Two of my coworkers, David Stork and Jorge Moraleda, have recently worked out the mathematics for what they call Lake Wobegon Dice. According to their paper (currently submitted for publication), Lake Wobegon Dice are
a set of n non-standard dice that have the following paradoxical property: on every (random) roll of a set, each die is more likely to roll greater than the set average than less than the set average; in a specific statistical sense, then, each die is “better than the set average.”
The name, of course, comes from Garrison Keillor’s famous tag-line about his fictional boyhood town where “all of the women are strong, all of the men are good looking, and all of the children are above average.”
As an example, say I offered to play you in a game using three six-sided dice that have been specially manufactured to have the following number of pips on their faces:
The rules of the game are as follows: you pick one die which I must roll, and you roll the other two. If my die rolls higher than the average of your two dice (or equivalently, if my die rolls higher than the average of all three dice) then I win. Otherwise, you win.
With the faces chosen as above, there are only four unique ways the dice can fall:
|Blue||Red||Yellow||Probability||Average||I win with|
|1||4||6||1 in 6||3 ⅔||Red, Yellow|
|1||7||6||1 in 6||3||Red, Yellow|
|7||4||6||1 in 3||5 ⅔||Blue, Yellow|
|7||7||6||1 in 3||6 ⅔||Blue, Red|
As should be clear from the table, I have a two-in-three chance of winning the game, regardless of which die you make me roll.
Their paper presents a proof that there exist such a set of dice for every n ≥ 3, so long as you are free to choose the number of sides on each die and the number of pips on each side, and also provide a method for finding the optimal set. They also show that for any set of n dice it is possible to choose a number of faces and pips for each die such that only one die will ever roll below the mean on any given roll, and each die is equally likely to be the low die. This means in the game described above, for any set of n dice I have a probability of (n-1)/n of winning.
If you want to use similarly-sided dice then for more than three dice the number of sides required gets large very quickly.

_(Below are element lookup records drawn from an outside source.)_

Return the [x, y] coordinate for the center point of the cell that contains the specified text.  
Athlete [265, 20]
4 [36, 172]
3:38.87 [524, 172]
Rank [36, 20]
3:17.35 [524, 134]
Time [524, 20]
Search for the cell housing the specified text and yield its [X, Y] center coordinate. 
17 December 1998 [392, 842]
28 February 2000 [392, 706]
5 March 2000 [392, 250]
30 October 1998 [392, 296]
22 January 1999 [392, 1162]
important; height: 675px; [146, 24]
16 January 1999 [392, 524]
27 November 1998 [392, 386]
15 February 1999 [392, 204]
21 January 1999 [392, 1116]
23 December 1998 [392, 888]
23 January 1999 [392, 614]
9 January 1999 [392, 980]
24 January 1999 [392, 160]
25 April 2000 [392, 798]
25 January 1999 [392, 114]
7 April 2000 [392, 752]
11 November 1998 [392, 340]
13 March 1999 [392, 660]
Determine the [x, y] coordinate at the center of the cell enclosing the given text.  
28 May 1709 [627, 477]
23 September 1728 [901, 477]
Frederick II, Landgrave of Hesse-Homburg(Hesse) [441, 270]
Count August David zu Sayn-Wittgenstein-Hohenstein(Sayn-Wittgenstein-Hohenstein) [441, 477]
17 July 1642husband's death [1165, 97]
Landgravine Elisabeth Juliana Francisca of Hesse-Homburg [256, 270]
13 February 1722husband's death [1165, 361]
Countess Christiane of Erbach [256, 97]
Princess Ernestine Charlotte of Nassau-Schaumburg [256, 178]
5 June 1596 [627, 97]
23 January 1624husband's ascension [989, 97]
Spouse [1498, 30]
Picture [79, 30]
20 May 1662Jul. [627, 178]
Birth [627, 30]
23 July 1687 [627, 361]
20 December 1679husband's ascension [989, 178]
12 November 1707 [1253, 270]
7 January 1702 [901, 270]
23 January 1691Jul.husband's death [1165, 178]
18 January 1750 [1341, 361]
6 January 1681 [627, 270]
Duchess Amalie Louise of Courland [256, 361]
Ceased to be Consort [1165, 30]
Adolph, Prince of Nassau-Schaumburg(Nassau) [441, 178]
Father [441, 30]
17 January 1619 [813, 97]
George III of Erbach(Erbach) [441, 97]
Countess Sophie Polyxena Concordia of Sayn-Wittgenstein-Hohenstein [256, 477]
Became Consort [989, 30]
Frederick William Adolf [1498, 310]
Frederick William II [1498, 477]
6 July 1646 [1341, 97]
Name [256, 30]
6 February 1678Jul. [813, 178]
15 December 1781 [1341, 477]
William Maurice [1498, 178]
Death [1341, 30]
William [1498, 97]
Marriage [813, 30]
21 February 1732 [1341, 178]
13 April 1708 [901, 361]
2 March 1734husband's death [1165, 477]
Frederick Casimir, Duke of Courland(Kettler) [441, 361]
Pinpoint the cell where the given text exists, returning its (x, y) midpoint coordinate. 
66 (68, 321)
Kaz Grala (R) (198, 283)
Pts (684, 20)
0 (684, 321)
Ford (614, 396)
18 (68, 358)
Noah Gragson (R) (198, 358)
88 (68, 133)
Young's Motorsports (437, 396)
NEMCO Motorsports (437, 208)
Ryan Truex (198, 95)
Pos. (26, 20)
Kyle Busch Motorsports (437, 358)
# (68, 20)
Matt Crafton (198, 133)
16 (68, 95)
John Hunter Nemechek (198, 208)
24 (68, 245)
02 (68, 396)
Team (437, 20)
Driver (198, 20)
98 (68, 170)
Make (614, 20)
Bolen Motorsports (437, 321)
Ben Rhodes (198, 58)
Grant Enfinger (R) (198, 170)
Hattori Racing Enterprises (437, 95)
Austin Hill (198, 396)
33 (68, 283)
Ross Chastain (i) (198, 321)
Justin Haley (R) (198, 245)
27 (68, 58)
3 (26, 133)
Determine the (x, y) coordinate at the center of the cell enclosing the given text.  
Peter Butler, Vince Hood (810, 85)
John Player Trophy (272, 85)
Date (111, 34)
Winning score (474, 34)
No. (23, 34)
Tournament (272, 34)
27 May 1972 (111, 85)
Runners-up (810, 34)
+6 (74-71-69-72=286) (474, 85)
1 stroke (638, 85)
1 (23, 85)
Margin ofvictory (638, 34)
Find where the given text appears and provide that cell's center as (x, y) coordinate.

The optimal set for n=4 requires 12 sides per die, but for n=5 and n=6 you need 60 sides. That’s because their construction method splits each die two groups, each group having a probability of 1-in-1, 1-in-2, 1-in-3, etc. up to 1-in-n. It’s much easier if you allow heterogeneous dice, e.g. for n=6 you could use a combination of six-sided dice and a ten-sided die — a good excuse to break out your old collection of D&D dice.